[AIM OF THE EXERCISE]
Starting at the line that holds "Blog Feed (52, 929)" and stopping at the line that holds "Kontakt (26, 2307)", restate the records below word for word, with both of those lines included.

[Stored items]
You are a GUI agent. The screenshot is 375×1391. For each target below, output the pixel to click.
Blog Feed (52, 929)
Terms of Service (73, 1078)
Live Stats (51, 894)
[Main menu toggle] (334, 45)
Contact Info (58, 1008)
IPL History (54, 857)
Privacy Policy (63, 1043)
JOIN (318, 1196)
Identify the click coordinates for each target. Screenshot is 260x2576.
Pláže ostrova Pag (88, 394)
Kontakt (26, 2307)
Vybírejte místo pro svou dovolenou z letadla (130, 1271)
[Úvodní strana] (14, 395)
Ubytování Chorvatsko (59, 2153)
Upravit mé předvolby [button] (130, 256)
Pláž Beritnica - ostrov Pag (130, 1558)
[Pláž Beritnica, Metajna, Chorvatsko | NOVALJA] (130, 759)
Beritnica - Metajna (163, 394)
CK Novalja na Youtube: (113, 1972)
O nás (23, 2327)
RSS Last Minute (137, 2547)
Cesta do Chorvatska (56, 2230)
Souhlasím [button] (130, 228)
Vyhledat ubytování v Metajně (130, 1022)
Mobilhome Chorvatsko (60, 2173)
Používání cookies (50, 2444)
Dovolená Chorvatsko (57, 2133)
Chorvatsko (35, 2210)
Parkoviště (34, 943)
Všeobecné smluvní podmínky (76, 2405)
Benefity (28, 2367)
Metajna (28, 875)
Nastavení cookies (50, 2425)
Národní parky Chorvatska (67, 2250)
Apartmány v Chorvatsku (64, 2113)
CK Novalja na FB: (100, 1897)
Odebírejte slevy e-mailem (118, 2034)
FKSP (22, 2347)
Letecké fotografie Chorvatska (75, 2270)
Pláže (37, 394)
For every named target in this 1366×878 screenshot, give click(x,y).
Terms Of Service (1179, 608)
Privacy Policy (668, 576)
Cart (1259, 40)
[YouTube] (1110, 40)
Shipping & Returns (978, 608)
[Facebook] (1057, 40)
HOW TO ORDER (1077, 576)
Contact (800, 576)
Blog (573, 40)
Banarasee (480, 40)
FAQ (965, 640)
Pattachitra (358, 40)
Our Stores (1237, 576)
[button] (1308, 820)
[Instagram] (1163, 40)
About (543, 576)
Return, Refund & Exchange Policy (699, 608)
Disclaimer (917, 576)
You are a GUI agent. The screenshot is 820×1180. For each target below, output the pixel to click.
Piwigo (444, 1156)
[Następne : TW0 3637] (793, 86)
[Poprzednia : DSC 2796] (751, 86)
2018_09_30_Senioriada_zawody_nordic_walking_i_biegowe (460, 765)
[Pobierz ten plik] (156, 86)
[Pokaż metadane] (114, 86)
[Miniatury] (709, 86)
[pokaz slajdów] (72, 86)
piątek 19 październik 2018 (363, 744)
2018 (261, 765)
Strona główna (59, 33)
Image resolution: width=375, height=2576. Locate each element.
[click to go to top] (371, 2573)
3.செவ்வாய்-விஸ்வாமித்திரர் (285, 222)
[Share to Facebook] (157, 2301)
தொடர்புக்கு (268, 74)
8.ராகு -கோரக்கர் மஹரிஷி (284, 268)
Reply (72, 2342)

[ANSWER BELOW]
Blog Feed (52, 929)
Terms of Service (73, 1078)
Live Stats (51, 894)
[Main menu toggle] (334, 45)
Contact Info (58, 1008)
IPL History (54, 857)
Privacy Policy (63, 1043)
JOIN (318, 1196)
Identify the click coordinates for each target. Screenshot is 260x2576.
Pláže ostrova Pag (88, 394)
Kontakt (26, 2307)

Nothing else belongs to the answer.